* _Goal of the exercise_
In the data below, set down exactly the lines from the one containing "Click the browser profile avatar" up to and including the one containing "The width and height of the screenshot is (1568, 710).". Leave the pictures out.

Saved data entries

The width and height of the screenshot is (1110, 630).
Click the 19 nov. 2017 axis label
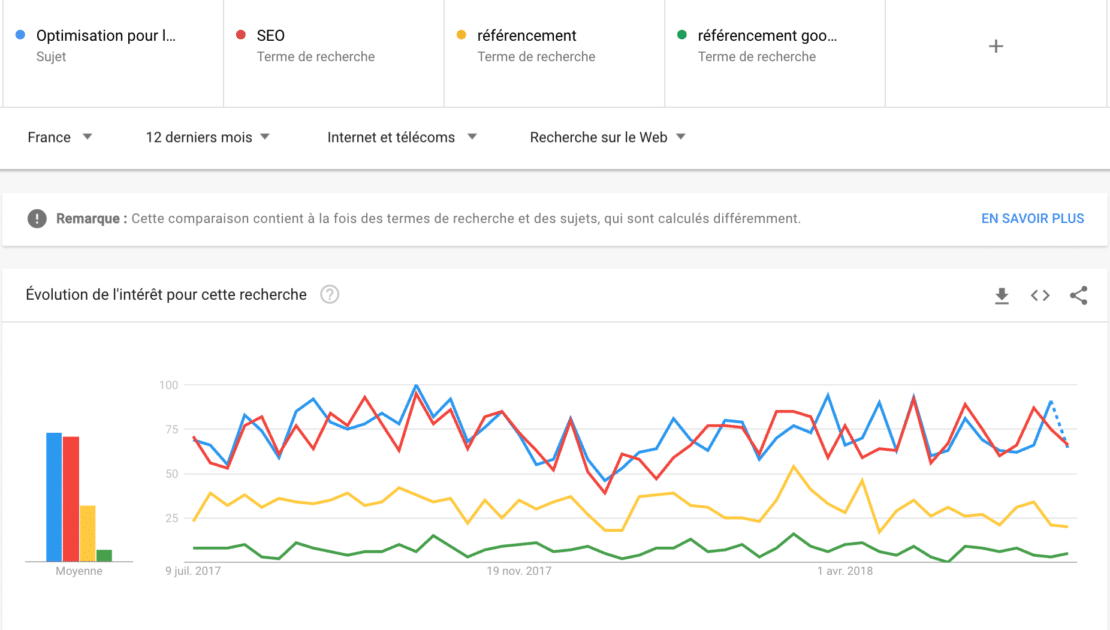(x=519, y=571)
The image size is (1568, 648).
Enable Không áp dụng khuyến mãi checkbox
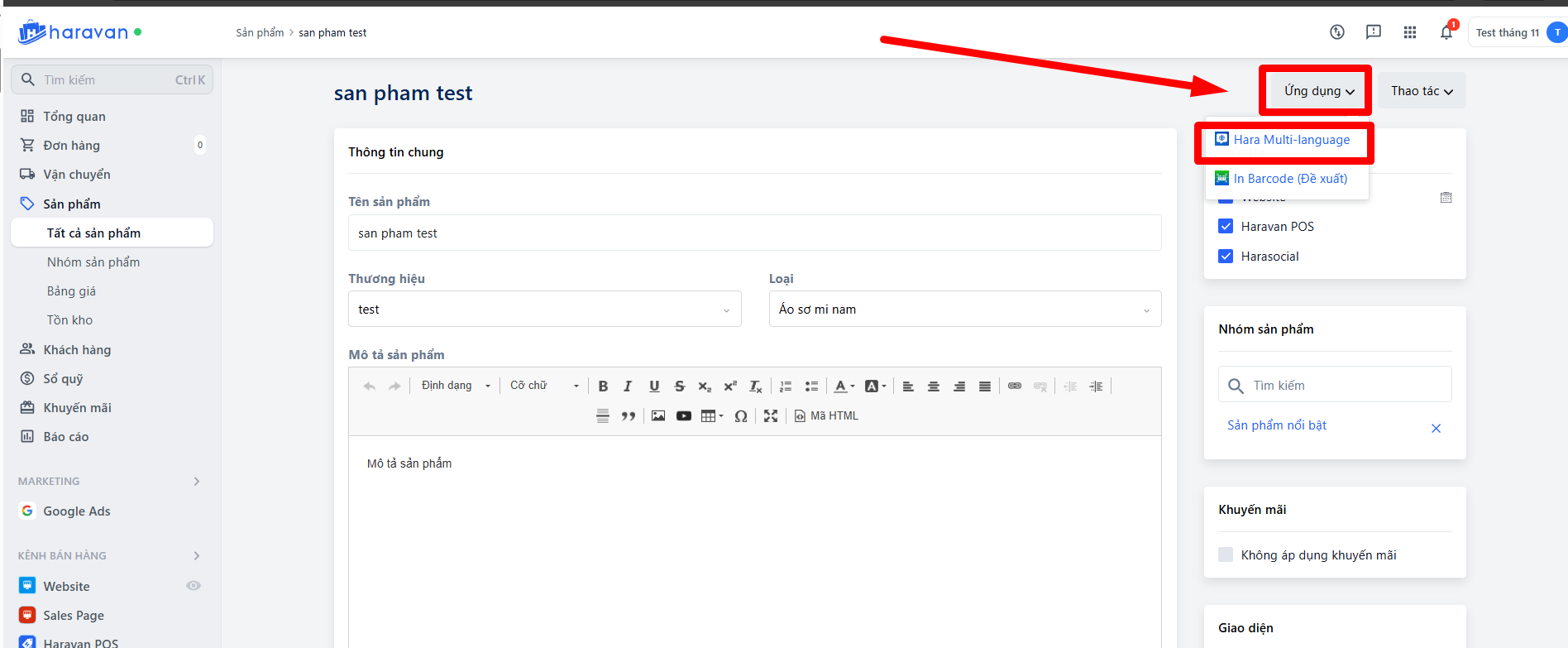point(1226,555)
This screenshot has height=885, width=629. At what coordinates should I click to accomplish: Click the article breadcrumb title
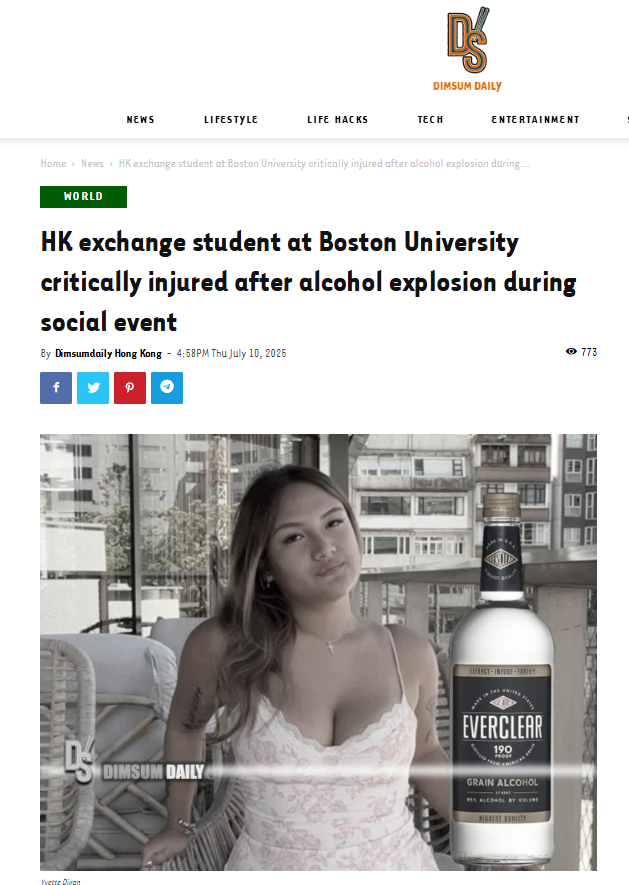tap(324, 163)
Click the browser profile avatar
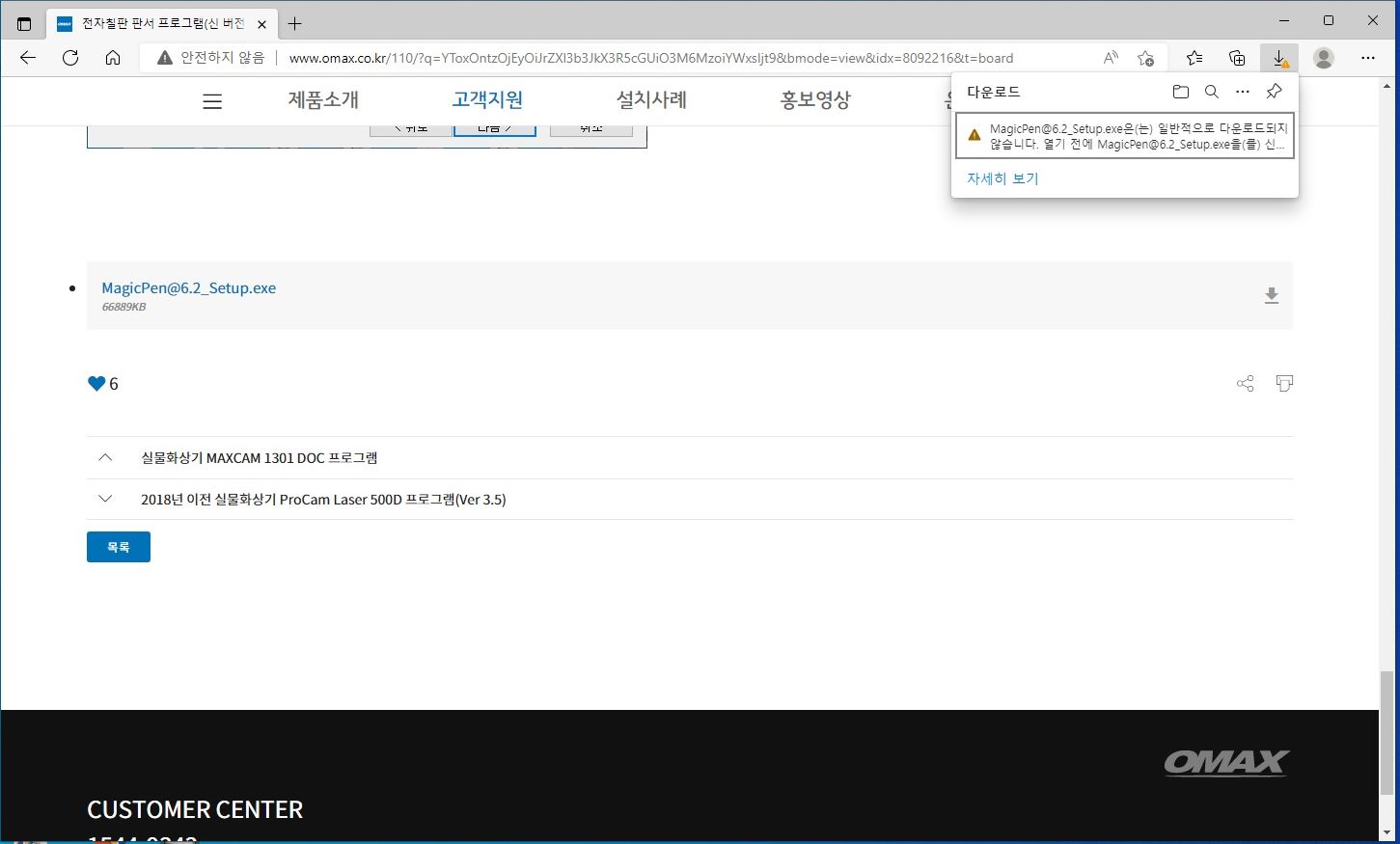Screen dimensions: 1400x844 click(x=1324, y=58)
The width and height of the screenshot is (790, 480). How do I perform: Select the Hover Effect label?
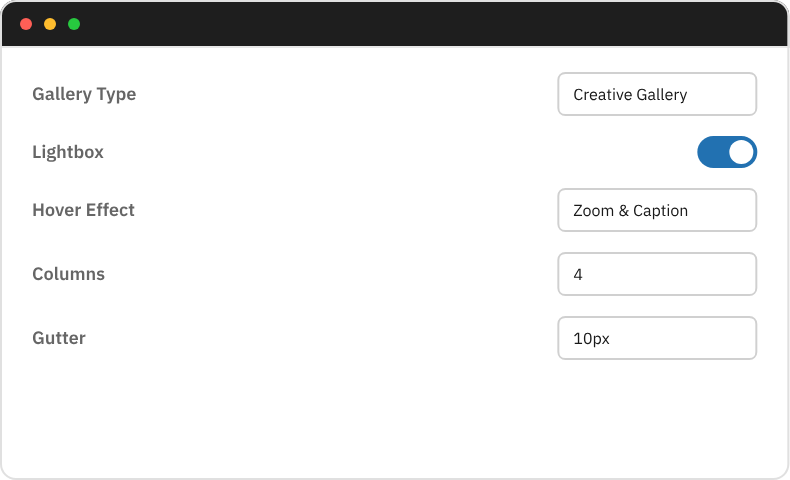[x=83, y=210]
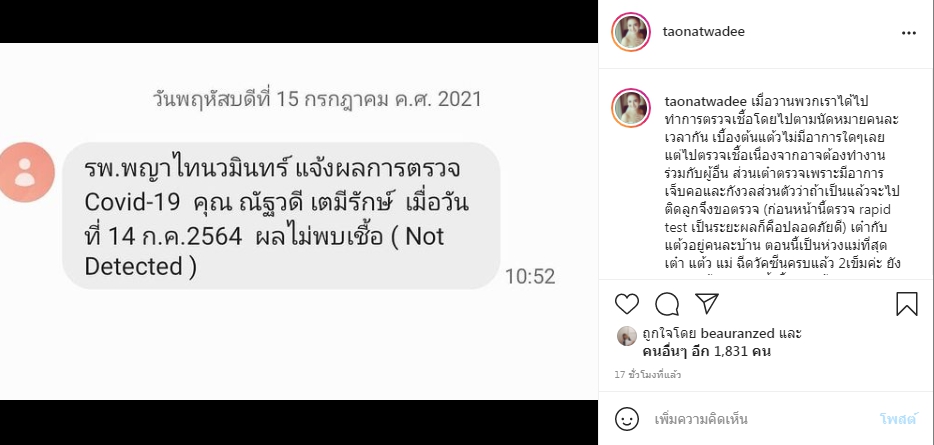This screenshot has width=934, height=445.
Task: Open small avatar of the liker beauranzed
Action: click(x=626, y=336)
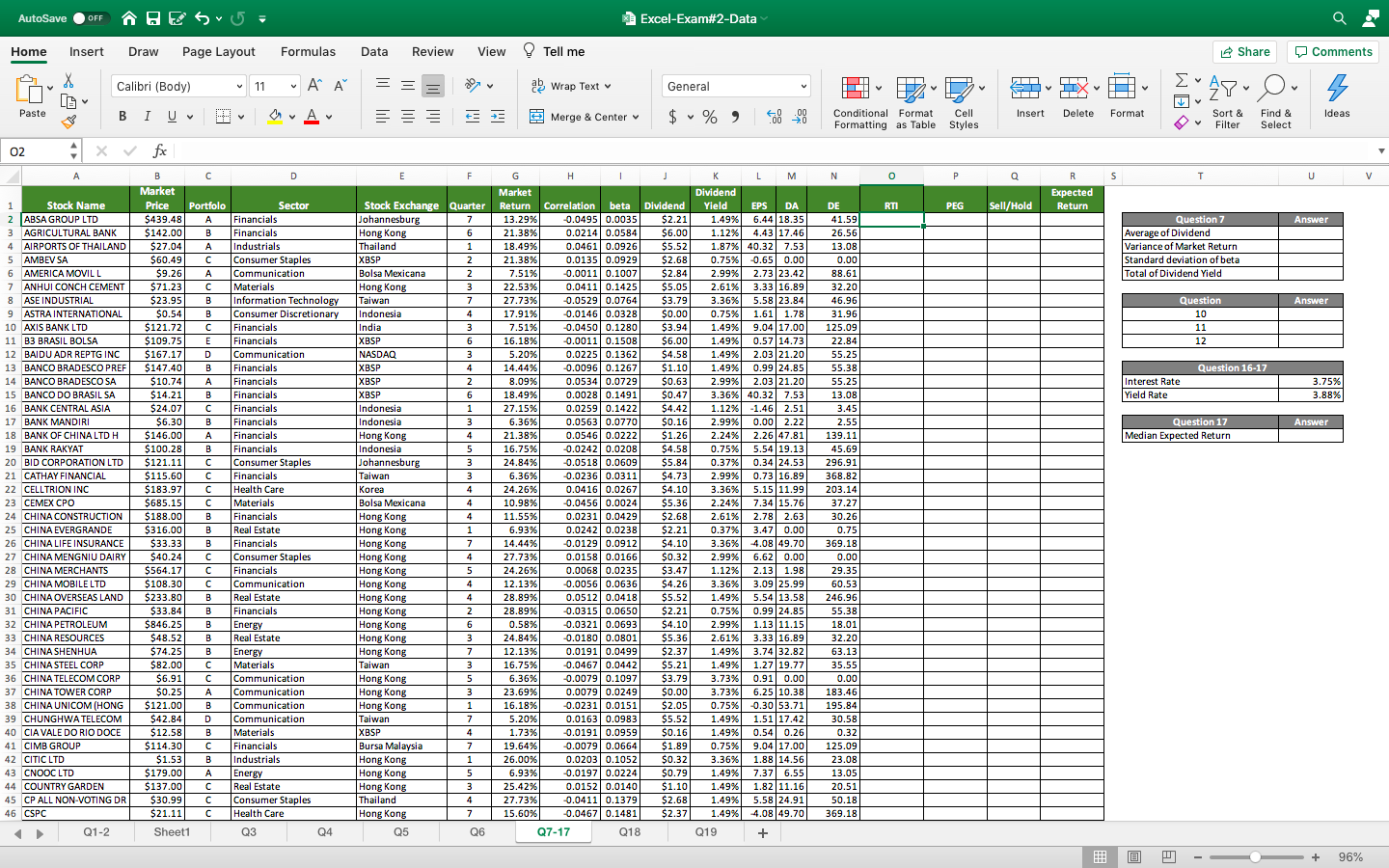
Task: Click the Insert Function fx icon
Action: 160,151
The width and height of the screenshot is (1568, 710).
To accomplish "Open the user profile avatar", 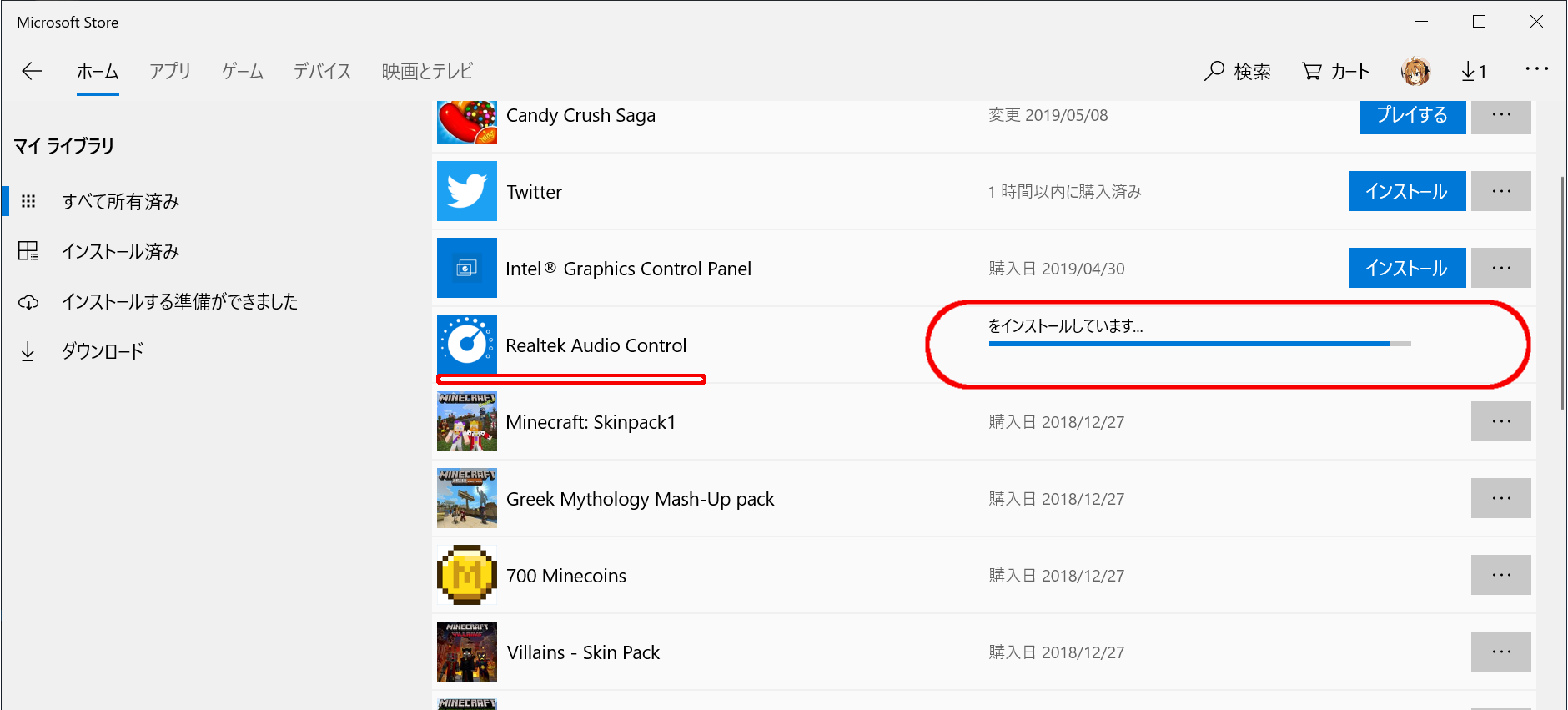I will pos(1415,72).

* _Answer to this task_
Click the browser profile avatar
Screen dimensions: 1400x844 click(x=1324, y=58)
The width and height of the screenshot is (790, 480). How do I perform: Select the Hover Effect label?
[x=83, y=210]
This screenshot has width=934, height=445.
Task: Open small avatar of the liker beauranzed
Action: click(x=626, y=336)
Task: Click the Insert Function fx icon
Action: 160,151
The width and height of the screenshot is (1568, 710).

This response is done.